Feature Name What It Controls
acronyms Acronym expansion (API -> A P I, NASA -> NASA)
abbreviations Abbreviation expansion (Dr. -> Doctor, Mr. -> Mister)
spacing Whitespace collapsing and normalization
measurements Unit conversion (5km -> five kilometers, 10kg -> ten kilograms)
dates Date normalization (15/08/2025 -> spoken date)
times Time normalization (3:30 pm -> spoken time)
temperature Temperature normalization (25C -> twenty five degrees celsius)
fractions Fraction normalization (3/4 -> three quarters)
x_kali Malay x-kali multiplier (3x -> tiga kali)
ic Malaysian IC number normalization (12-digit identity card)
hari_bulan Malay hari bulan date format (10 hari bulan 5)
hijri Hijri/Islamic calendar year conversion
elongated Elongated word normalization (celakaaa -> celaka)
malay_local Malay-specific local features
special_chars Special character replacement (& -> and, @ -> at)
pronunciation_overrides Legacy pronunciation override patterns

Examples

from revo_norm import normalize_text

# Disable temperature and measurements for a weather script that handles these separately
result = normalize_text(text, language="en", disable=["temperature", "measurements"])

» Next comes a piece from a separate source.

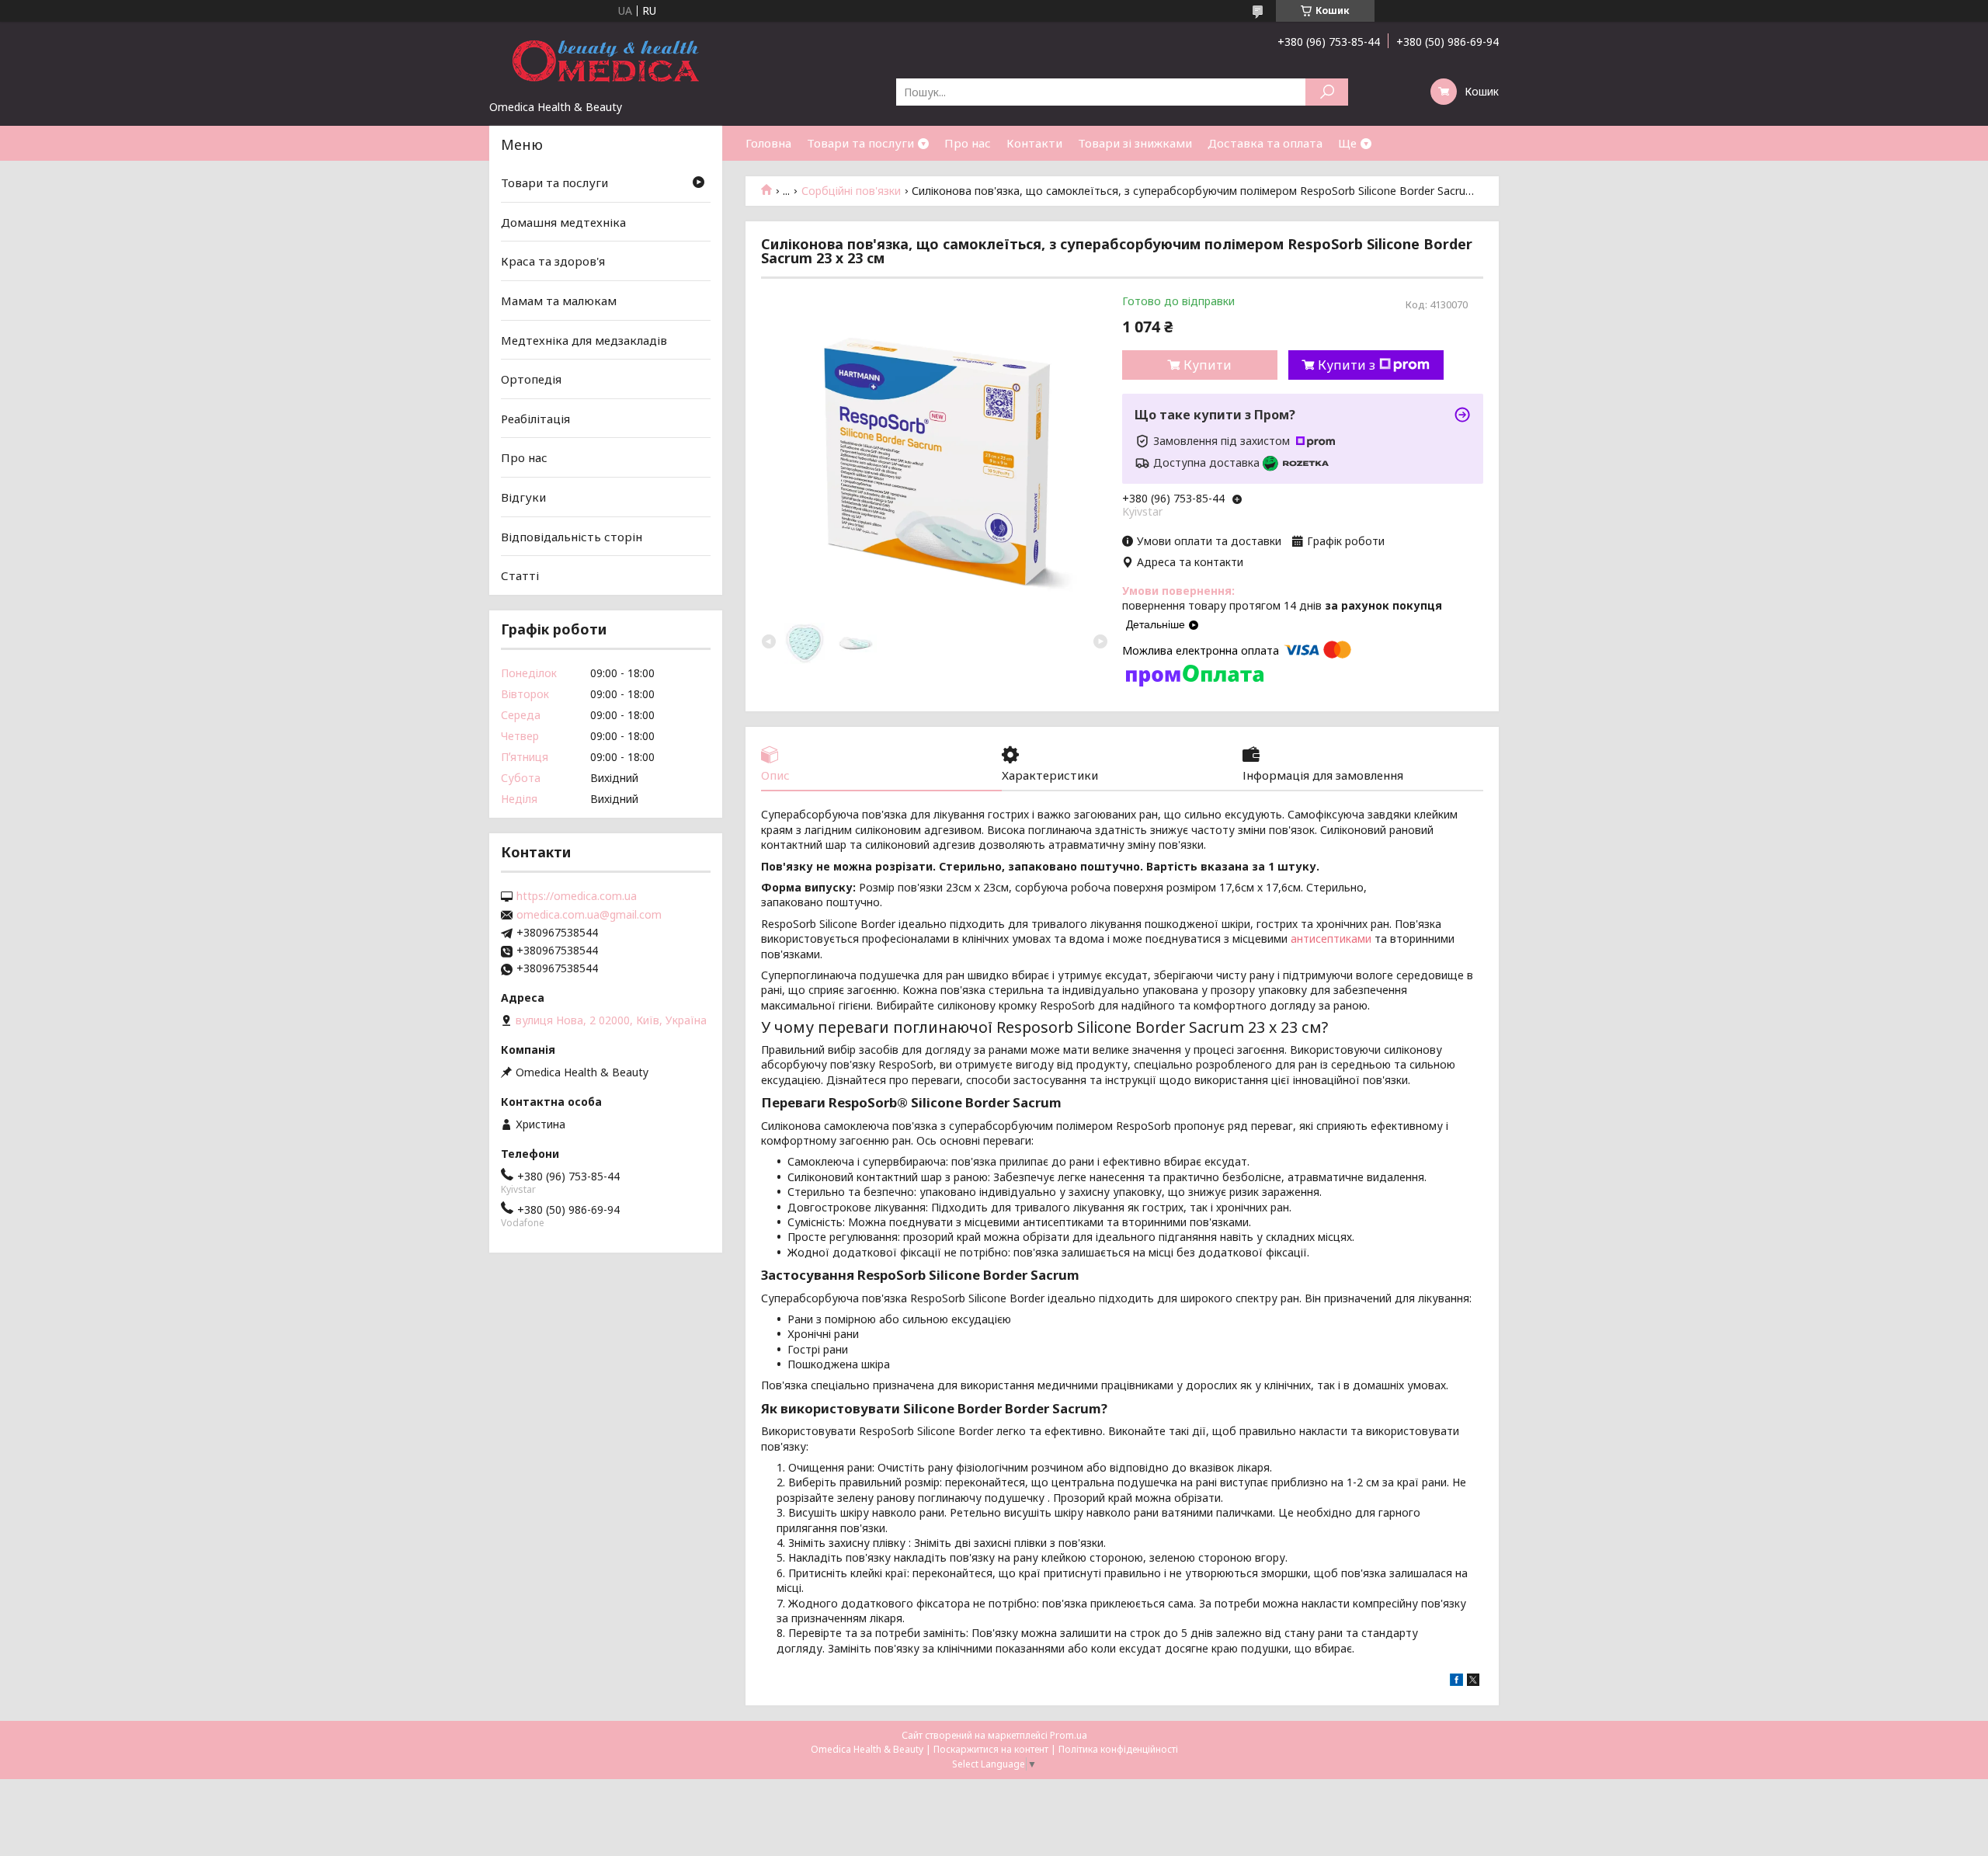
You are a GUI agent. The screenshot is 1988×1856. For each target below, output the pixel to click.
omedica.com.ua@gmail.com (589, 915)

# Combine profile with disable
result = normalize_text(text, language="ms", profile="basic", disable=["acronyms"])

# Disable multiple features
result = normalize_text(
    text,
    language="en",
    disable=["fractions", "dates", "times", "temperature"]
)

Advanced: Creating a Config Object Directly

For fine-grained control, create a Config object and pass individual feature toggles:

from revo_norm import normalize_text
from revo_norm.config import Config

# Create a custom config
cfg = Config()
cfg.temperature = False
cfg.measurements = False
cfg.hijri = False

# Use it (via the legacy config= parameter)
result = normalize_text(text, language="ms", config=cfg)

Config Class Methods

from revo_norm.config import Config

# From profile name
cfg = Config.from_profile("basic")

# With specific features disabled
cfg = Config.with_disabled(["acronyms", "measurements"])

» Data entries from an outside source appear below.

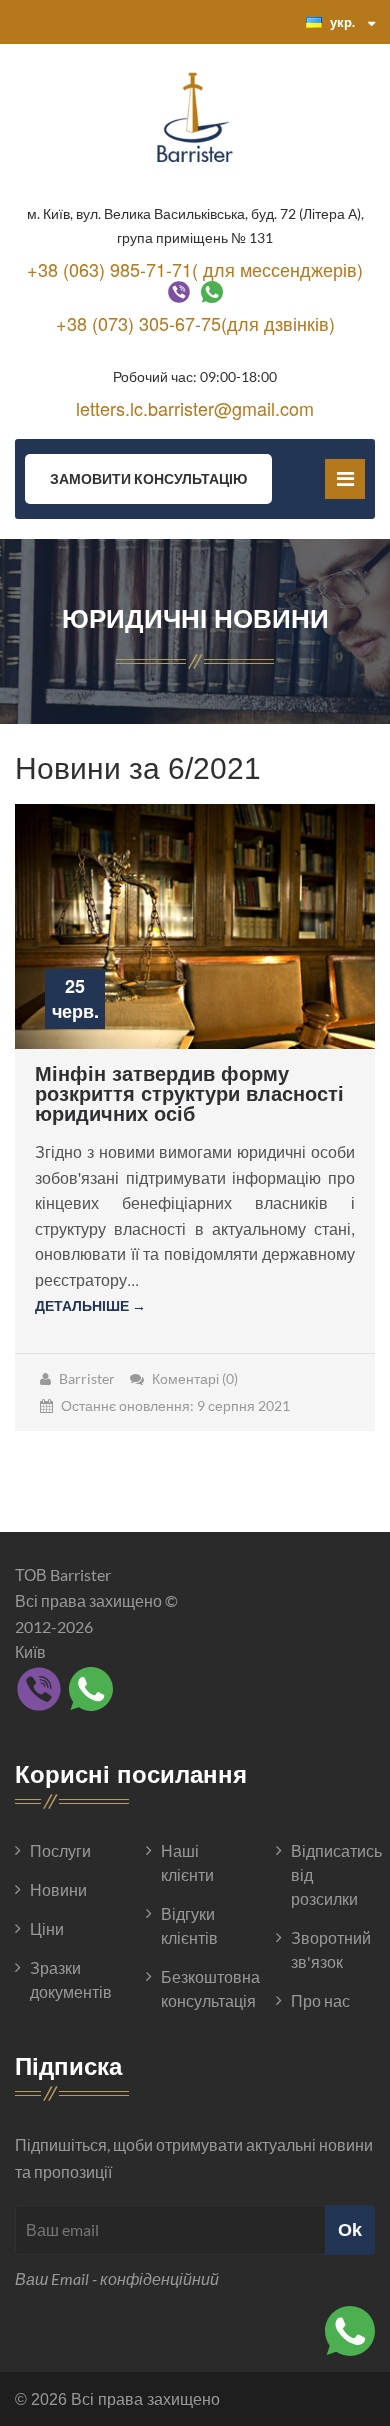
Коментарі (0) (195, 1378)
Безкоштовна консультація (203, 1988)
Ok (350, 2229)
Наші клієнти (187, 1862)
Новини (58, 1889)
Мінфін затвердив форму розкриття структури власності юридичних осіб (189, 1094)
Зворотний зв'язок (331, 1949)
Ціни (47, 1928)
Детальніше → (90, 1305)
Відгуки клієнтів (189, 1925)
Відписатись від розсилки (333, 1874)
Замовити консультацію (148, 478)
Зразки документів (71, 1979)
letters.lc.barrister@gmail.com (195, 408)
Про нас (320, 2000)
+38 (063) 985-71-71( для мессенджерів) (195, 269)
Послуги (60, 1850)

# Check if a feature is enabled
cfg.is_enabled("temperature")  # Returns True

# List all feature fields
Config._feature_fields()  # Returns list of boolean field names

Programmatic Feature Control

from revo_norm.config import Config

cfg = Config()           # All features on (standard)
cfg.acronyms = False     # Turn off acronym expansion
cfg.fractions = False    # Turn off fraction normalization
cfg.dates = True         # Explicitly enable (already default)

# Check before running
if cfg.should_run_malay_features("ms"):
    # Malay-specific features will run
    pass

Adding Custom Pronunciation Mappings

The pronunciation mappings system lets you define how specific terms should be spoken. These mappings are applied first in the pipeline, before any other transformations, so they always take priority.

from revo_norm import normalize_text
from revo_norm.pronunciation_mappings import add_custom_mapping

# Add a custom mapping
add_custom_mapping("YOLO", "you only live once", "en")

result = normalize_text("YOLO approach", language="en")
# Output: "you only live once approach"

Note: add_custom_mapping() modifies a module-level dictionary and is not thread-safe. For thread-safe usage, add mappings during application startup before any calls to normalize_text().


Backward Compatibility

The old API (boolean flags, NormalizationConfig, FeatureGroup, FeatureLevel, Profile enums) is still accepted but emits DeprecationWarning. See the Migration Guide for details.